A group of ten Hawaii students, including a few from HCC, competed in NASA Student Launch Project competition near Huntsville, Alabama, this week.
On April 6, the Hawaii team successfully launched its 10-foot-tall rocket “Fissure 8,” named after the prominent volcanic vent in the 2018 Kīlauea eruption on Hawaiʻi Island.
The competition included 45 teams from 20 different states. Project Imua Mission six team consisted of 10 students from from Honolulu, Kapiʻolani and Windward Community Colleges and UH Mānoa.
“To be able to see it in person, it was really beautiful to see it work the way itʻs meant to and see those ʻchutes come out and just watching it come down,” said Mia Fong, Honolulu CC team leader. “It was amazing.”
Project Imua is a joint faculty-student enterprise of four University of Hawai‘i Community College campuses.
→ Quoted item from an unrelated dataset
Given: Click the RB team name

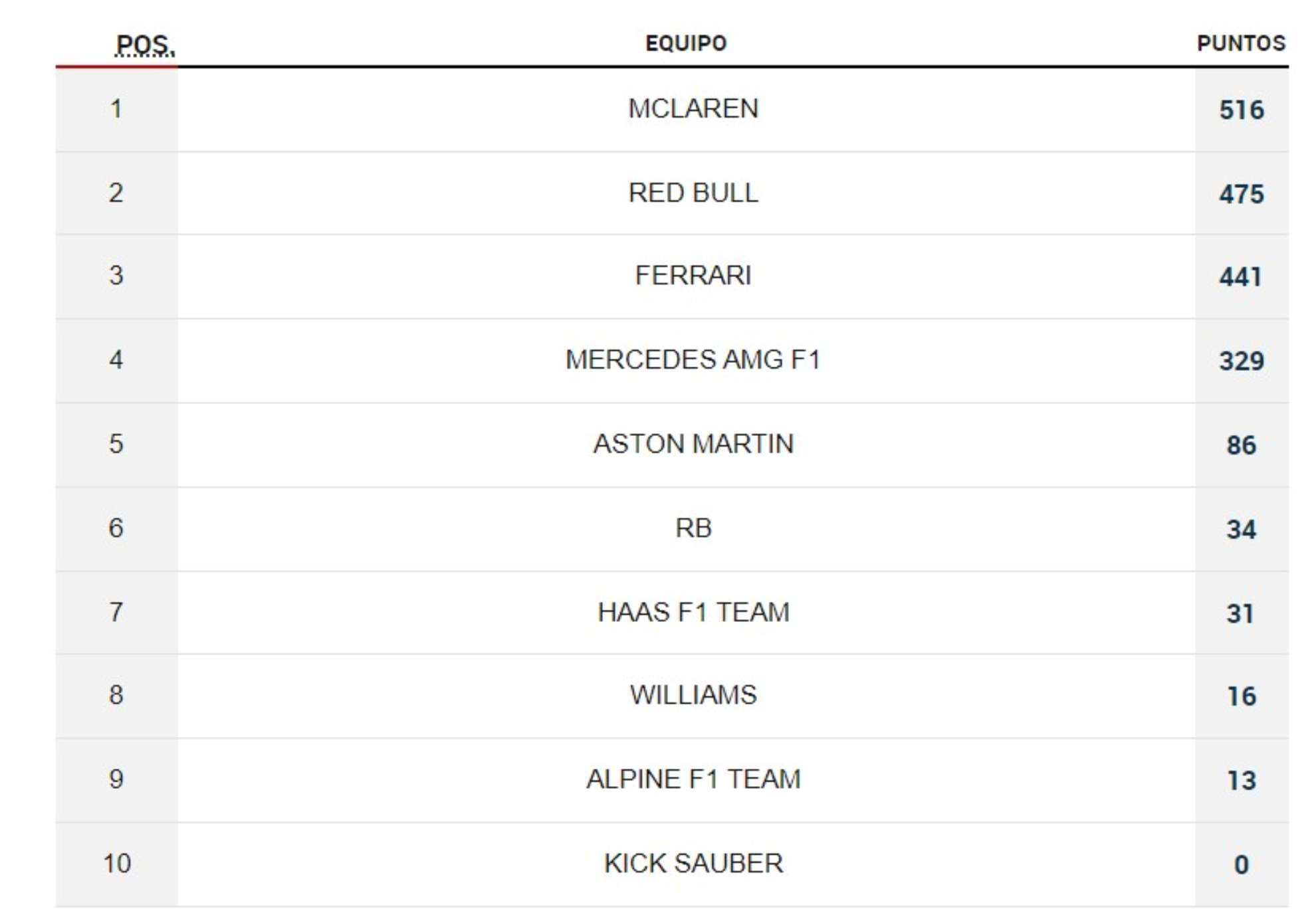Looking at the screenshot, I should tap(693, 528).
Their primary mission is to develop small payloads for space flight while providing undergraduates with project-based learning opportunities in STEM fields. Hawaiʻi Space Grant Consortium awarded Project Imua a grant of $65,931, which covered materials, student stipends and travel expenses.
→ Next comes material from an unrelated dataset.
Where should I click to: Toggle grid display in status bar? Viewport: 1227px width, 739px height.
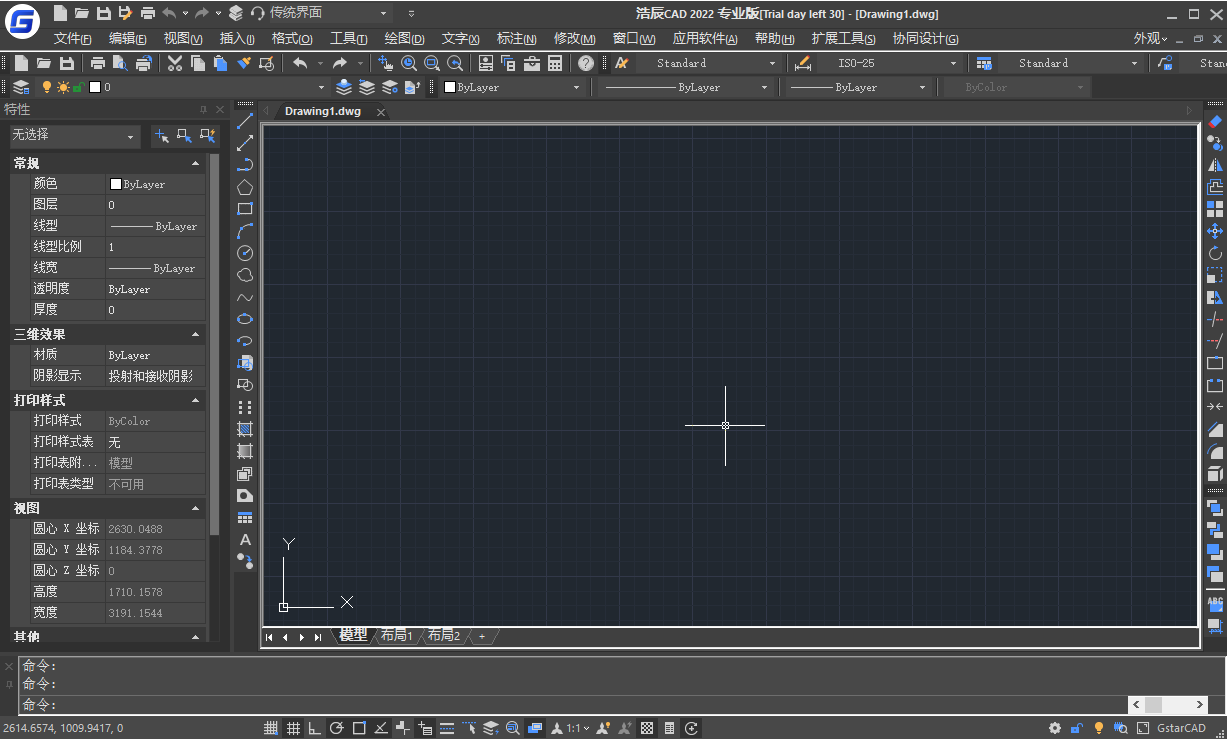[292, 727]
Before the launch, students were challenged to predict how high their rocket would go or “call their shot.” The students on The Project Imua project six team predicted the rocket would travel 4,700 feet into the air, but the rocket actually traveled 4,338 feet high. By the end, even with the rocket not getting as high as originally predicted, the students were glad to see that their hard work had payed off.
“Iʻm super excited,” said Honolulu CC student Craig Opie. “Totally stoked that it actually worked. We put a lot of effort and a lot of just collaboration, lack of sleep into this thing, especially over the last couple of weeks. And just seeing it go up and perform so beautifully was just amazing.”